You speak in my heart and say seek my face, your face O Lord will I seek. Psalm 27:8

The story of Veronica comes from Christian legend. According to the legend, a woman named Veronica approached Jesus to ease his suffering and used her veil to wipe the dirt and sweat from his face. An imprint of the face of Jesus was left on the veil, a “vera icon” or true image. Rather than an invitation to meditate on the truth of the legend or the identity of Veronica, this station invites us to meditate on the face of Jesus. To ask ourselves where we can see the face of Jesus, the true image.
As I have been writing these reflections, I have also been reading Silence and Beauty: Hidden Faith Born of Suffering, by Makoto Fujimura.

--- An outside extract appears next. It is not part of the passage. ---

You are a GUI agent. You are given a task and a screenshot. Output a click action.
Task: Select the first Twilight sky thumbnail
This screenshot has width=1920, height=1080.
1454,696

Silence and Beauty is a book about another book, the novel Silence by Shusaku Endo. It is also a reflection on the culture of Japan, the hiddenness of faith, and the nature of beauty.

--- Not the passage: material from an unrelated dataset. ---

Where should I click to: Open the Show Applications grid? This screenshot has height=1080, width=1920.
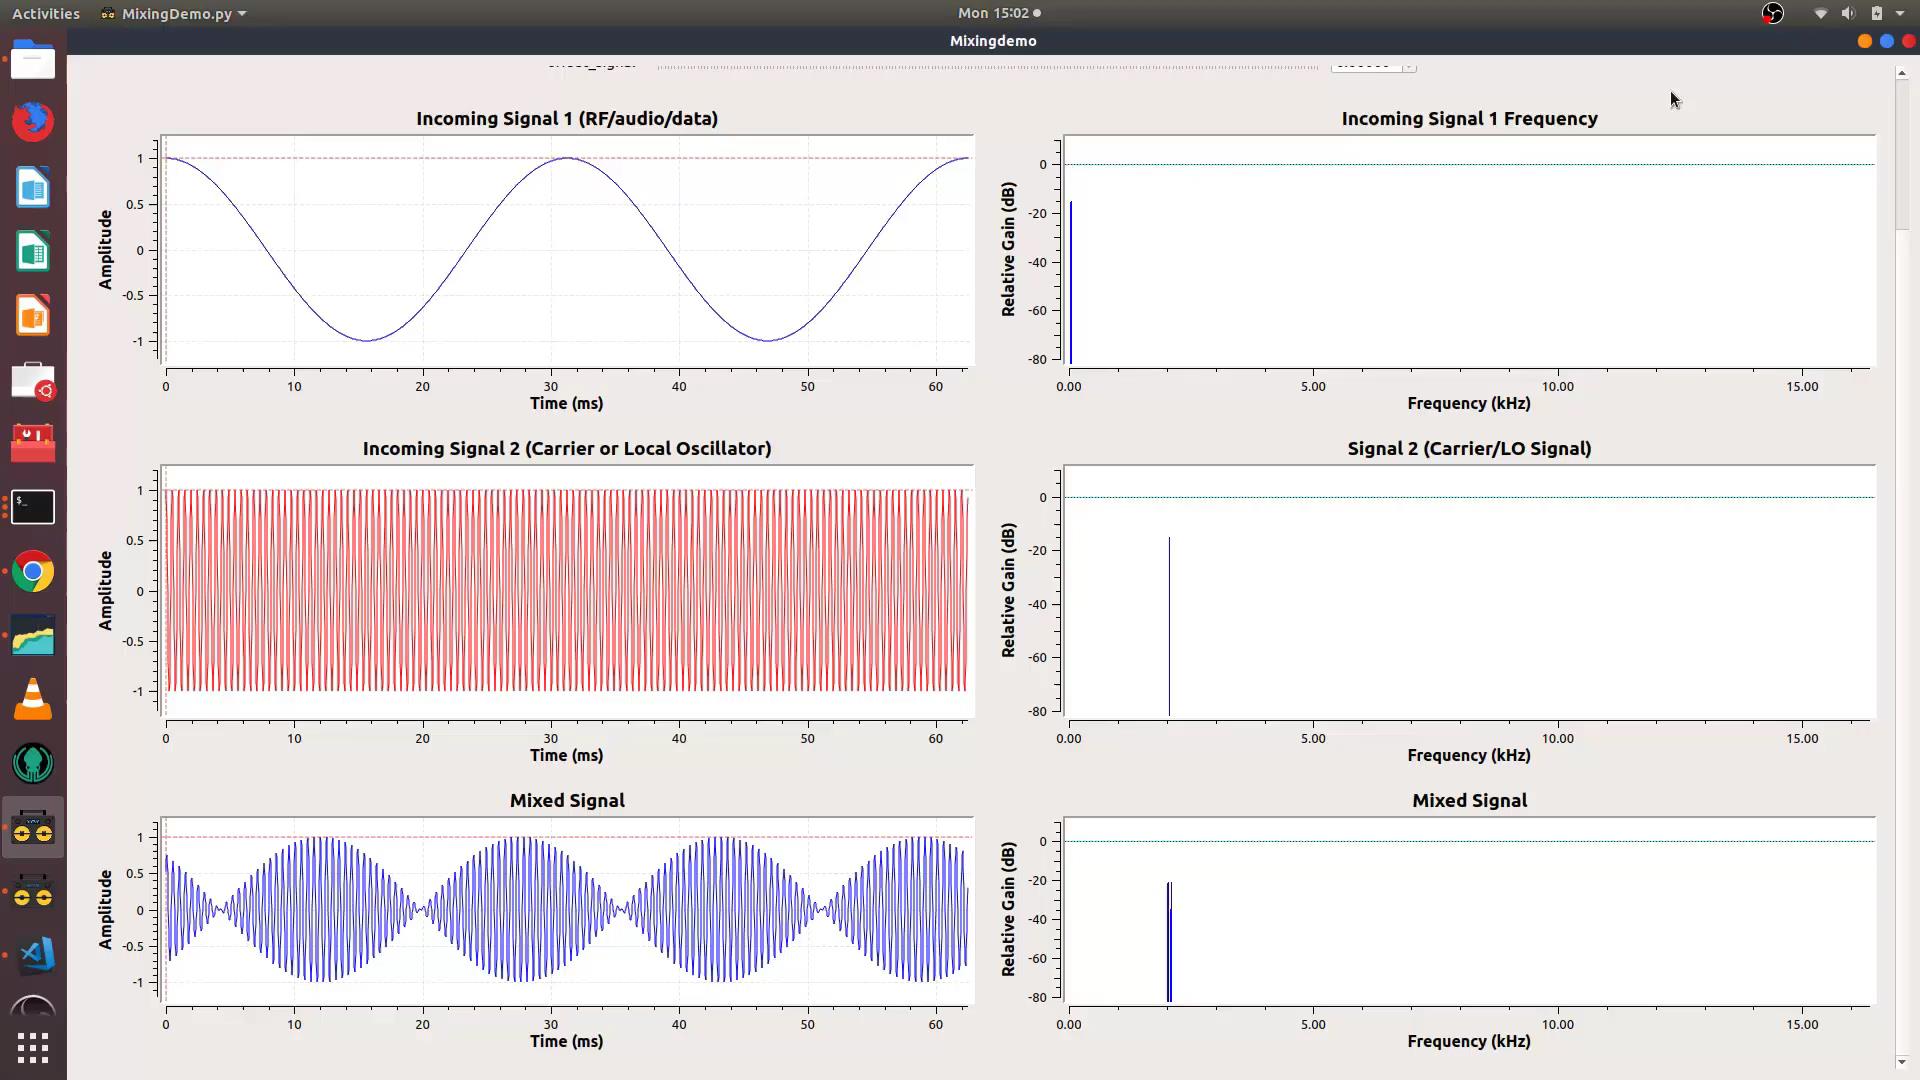coord(33,1048)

Both books are about the persecution of Christians in Japan in the sixteenth and seventeenth centuries. Christians were given the option of torture and martyrdom or renouncing their faith and stepping on an image of the crucified Christ or the Virgin Mary. These images, called fumi-e, were bronze plaques made particularly for this purpose. The renunciation was required annually. The plaques were trodden on so many times that they were worn smooth. Yet there is evidence that many apostatized Christians continued to practice a hidden faith.

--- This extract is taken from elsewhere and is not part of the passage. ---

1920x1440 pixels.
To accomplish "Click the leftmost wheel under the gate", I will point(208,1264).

Endo’s novel focuses on a Portuguese Jesuit missionary who is determined to remain faithful. Ultimately, he is confronted with a choice between stepping on the fumi-e or seeing other believers tortured. At the point he chooses to step on the image of Christ, he seems to hear the voice of Jesus saying, “’Trample! It was to be trampled on by men that I was born into the world. It was to share men’s pain that I carried my cross.’”
Fujimura quotes a Japanese artist who says to him that “Fumi-e is the best portrait of Christ I’ve ever seen.” Through this portrait we remember the many ways that we have trampled on the image of Christ by failing to love one another, welcome the stranger, care for the poor and those in prison and forgive our enemies. It is to our trampled Lord that we turn to find mercy and grace.